(Text and item location entries)
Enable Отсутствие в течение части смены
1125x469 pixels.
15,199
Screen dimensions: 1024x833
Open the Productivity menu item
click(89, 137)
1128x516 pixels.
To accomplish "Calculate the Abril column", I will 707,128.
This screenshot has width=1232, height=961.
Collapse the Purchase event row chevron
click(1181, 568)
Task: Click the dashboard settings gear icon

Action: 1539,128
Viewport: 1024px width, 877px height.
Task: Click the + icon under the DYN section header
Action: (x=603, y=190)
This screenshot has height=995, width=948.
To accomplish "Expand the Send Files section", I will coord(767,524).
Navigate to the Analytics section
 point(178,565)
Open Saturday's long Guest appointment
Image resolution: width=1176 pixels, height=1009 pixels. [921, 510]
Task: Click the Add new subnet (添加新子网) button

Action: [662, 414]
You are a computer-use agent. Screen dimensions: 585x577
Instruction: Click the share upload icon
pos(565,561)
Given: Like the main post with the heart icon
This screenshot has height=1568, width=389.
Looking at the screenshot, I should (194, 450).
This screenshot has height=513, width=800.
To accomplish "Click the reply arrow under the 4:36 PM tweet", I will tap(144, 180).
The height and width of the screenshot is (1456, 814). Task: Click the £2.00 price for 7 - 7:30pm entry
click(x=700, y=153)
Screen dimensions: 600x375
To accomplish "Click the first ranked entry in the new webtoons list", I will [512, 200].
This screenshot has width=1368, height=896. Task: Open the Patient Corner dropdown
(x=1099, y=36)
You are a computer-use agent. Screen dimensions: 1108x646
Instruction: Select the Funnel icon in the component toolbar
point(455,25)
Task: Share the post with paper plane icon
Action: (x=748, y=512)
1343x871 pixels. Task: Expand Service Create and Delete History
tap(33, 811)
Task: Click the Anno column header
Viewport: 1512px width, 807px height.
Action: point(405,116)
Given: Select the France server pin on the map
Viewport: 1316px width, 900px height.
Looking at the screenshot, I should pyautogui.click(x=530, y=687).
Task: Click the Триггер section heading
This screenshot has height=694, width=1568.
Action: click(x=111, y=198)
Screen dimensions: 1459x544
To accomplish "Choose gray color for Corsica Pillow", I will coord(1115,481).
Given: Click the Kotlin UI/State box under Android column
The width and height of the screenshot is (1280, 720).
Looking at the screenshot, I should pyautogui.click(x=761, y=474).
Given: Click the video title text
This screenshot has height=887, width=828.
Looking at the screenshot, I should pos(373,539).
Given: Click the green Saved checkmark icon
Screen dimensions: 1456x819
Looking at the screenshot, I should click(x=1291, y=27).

> _WRITTEN PROBLEM_
Please update the records from the line that contains "This screenshot has height=513, width=800." through the end of the records, changing "Screen dimensions" to "Display size" and keeping everything else the same. Return only those lines.

> _FULL ANSWER_
This screenshot has height=513, width=800.
To accomplish "Click the reply arrow under the 4:36 PM tweet", I will tap(144, 180).
The height and width of the screenshot is (1456, 814). Task: Click the £2.00 price for 7 - 7:30pm entry
click(x=700, y=153)
Display size: 600x375
To accomplish "Click the first ranked entry in the new webtoons list", I will [512, 200].
This screenshot has width=1368, height=896. Task: Open the Patient Corner dropdown
(x=1099, y=36)
You are a computer-use agent. Display size: 1108x646
Instruction: Select the Funnel icon in the component toolbar
point(455,25)
Task: Share the post with paper plane icon
Action: (x=748, y=512)
1343x871 pixels. Task: Expand Service Create and Delete History
tap(33, 811)
Task: Click the Anno column header
Viewport: 1512px width, 807px height.
Action: point(405,116)
Given: Select the France server pin on the map
Viewport: 1316px width, 900px height.
Looking at the screenshot, I should pyautogui.click(x=530, y=687).
Task: Click the Триггер section heading
This screenshot has height=694, width=1568.
Action: click(x=111, y=198)
Display size: 1459x544
To accomplish "Choose gray color for Corsica Pillow", I will coord(1115,481).
Given: Click the Kotlin UI/State box under Android column
The width and height of the screenshot is (1280, 720).
Looking at the screenshot, I should pyautogui.click(x=761, y=474).
Given: Click the video title text
This screenshot has height=887, width=828.
Looking at the screenshot, I should pos(373,539).
Given: Click the green Saved checkmark icon
Display size: 1456x819
Looking at the screenshot, I should click(x=1291, y=27).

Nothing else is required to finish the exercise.